Kitchen Table Economics

What Does a Regulation Do to Your Paycheck?

Federal regulations cost nearly $2 trillion per year. Are they worth the cost?

Government has two main tools it uses to accomplish its goals: Taxes and regulations.

Taxes are the best understood because taxes are straightforward: Everyone pays some form of taxes. Government takes that money and spends it on government services such as the military, courts, roads and so forth.

Regulations are not as well understood. Government tells businesses what they can and cannot do, yet few Americans really see these orders given or carried out. But government regulations are very expensive – really a hidden form of taxation. And regulations cost jobs and take a bite out of paychecks.

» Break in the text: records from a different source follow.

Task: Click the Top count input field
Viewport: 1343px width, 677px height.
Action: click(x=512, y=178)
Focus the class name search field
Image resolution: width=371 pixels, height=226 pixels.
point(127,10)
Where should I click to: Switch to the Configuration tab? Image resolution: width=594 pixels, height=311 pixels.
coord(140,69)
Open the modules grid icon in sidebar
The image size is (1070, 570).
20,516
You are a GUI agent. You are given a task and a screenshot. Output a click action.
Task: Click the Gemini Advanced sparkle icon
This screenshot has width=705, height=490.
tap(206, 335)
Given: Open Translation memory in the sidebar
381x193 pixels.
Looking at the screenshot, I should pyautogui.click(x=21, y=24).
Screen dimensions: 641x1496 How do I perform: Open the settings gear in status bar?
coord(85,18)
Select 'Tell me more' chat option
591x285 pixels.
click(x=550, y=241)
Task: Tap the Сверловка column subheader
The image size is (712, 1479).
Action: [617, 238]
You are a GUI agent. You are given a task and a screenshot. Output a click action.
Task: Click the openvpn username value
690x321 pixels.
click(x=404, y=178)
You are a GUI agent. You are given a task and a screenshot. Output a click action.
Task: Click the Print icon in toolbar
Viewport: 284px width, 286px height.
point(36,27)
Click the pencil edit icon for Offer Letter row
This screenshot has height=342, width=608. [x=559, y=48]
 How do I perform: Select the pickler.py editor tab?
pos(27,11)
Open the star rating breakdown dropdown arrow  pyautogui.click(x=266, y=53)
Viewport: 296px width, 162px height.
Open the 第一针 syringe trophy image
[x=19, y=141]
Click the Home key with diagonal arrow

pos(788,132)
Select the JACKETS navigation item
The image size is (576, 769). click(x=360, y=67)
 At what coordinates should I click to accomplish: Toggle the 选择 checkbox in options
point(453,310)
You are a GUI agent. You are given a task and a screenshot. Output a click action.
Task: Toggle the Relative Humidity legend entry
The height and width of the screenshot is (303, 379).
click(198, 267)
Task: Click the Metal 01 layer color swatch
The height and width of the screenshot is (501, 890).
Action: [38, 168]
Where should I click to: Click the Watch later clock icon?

According to the U.S. Small Business Administration – an agency of our federal government – the cost of regulation on Americans and our businesses is close to $2 trillion per year. That’s a huge number, almost as big as Federal taxes, which were $2.7 trillion in 2013.

These are expensive rules to follow. A regulation burden of $2 trillion on Americans is as costly as the entire economy of California – our biggest state. It’s as much as the entire economies of Canada or India – two of the largest economies on Earth. 

Government creates new regulations every year, making that cost higher.

The new Affordable Care Act (a.k.a.: “ObamaCare”) is estimated to add 127 million man hours of paperwork rules on Americans each year. For comparison, the Empire State Building required 7 million man hours to build. So just the new regulations from the health care law are as costly as requiring Americans and businesses to create 18 Empire State Buildings per year.

This directly hits the bottom line of businesses, hurting paychecks of workers and job growth. The Small Business Administration says regulations cost large businesses about $8,000 per employee. For small businesses, it’s nearly $11,000 for each worker.

Small businesses create most new jobs, and a regulation price tag of nearly $11,000 per worker makes it hard to hire. It also takes away wages and benefits that could be paid to current employees.

Because the cost of new regulations is so hard to figure out, politicians often propose new laws regulating businesses without mentioning the law – like taxes – has a real impact on how much Americans are paid and whether they will have more job opportunities.

We would have a healthier, more competitive economy if all Americans and the media demanded politicians take seriously the true cost of new regulations, and held elected officials accountable for reducing the huge cost burden of old regulations.